She did fight her daddy tough.


Not dismissing her feats....

I've also seen Marco , Vista or Joz fight against top tiers in this serie. Stall them, hurt them.... and being ruthlessly put down after the first opening.
Ao Kiji was not messing around unfortunately. He wasn't that kind of "Daddy".


Again overwanked, a  "YC2" has displayed comparable feats.
I doubt many would rank Joz above King despite that.



"Feats" something we don't really care that much  about i've realized.....
That's the funny part, the inconsistencies when it comes to the criterias used. Kid has some of the better feats on Onigashima yet ......
You'll see some of the same readers with very different stances on the matter in different threads.

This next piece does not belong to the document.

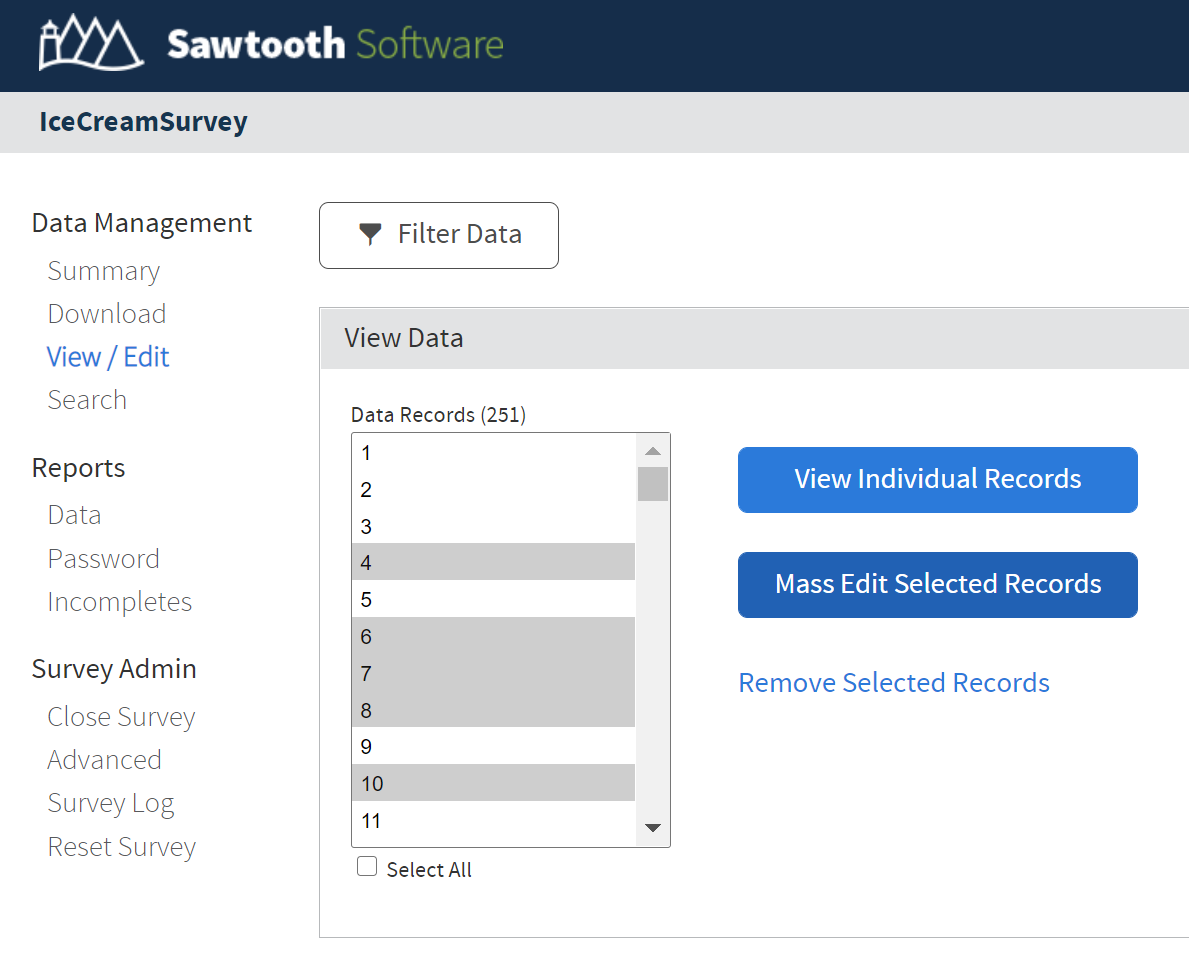Open the Survey Log

[x=110, y=804]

Most give the nod to Yamato, high diff, which means most think it's close. We're making progress  

Once again,  everyone will ultimately see the light when Oda inevitably stick to the same formula, like the past two decades (yes that's the best argument).

Reactions: Like 1


----------



## Oberyn Nymeros (Jun 3, 2022)

Mylesime said:


> When i said that Yamato's feats were being overwanked.......

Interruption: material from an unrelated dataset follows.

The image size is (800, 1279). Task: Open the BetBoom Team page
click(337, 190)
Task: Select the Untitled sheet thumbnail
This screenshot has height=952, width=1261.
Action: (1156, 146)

Almost completely. It took some time for Yamato to even realize she was hit. Sanji's not throwing Thunder Bagua kicks anyway and you don't need to be close to Kaido to beat his ass.

Reactions: Like 2


----------



## Chaos Hokage (Jun 3, 2022)

Yamato would win against Sanji easily since we know he would never hit any women. But if he wasn't a chivalrous bastard, Sanji would be mid difficult for Yamato to fight against but she'll still be the winner due to her COC Haki.

Reactions: Like 1


----------



## Turrin (Jun 3, 2022)

Based on what we saw Sanji can body Queen and the issue was really adjusting to his new body upgrades. I don’t quite see Yamato bodying Queen that bad; as she was only matching and loosing to Kaidou not going even as hard as he did against G2/3 Luffy by his own admission. So based on what was shown I think Sanji high/extreme diff. But if Yamato really becomes like Oden of the straw hats and this parallels the Roger Pirates then Yamato will end up >= Zoro, like Oden was with Raleigh.

Reactions: Like 1 | Dislike 1


----------



## T.D.A (Jun 3, 2022)

Karma said:


> Cant wait to bump this poll wen Sanji fights Beckmann or Lucky while Yamato is struggling with one of the guys with a weird name



If Jinbei got matched up with a Tobi Roppo instead of a Yonko Commander then yeah very plausible Yamato has a similar fate.

Reactions: Like 1


----------



## Eustathios (Jun 3, 2022)

Narrative and plot > fanmade tier lists

M3 will always be a thing. Wannabe Oden won't change that.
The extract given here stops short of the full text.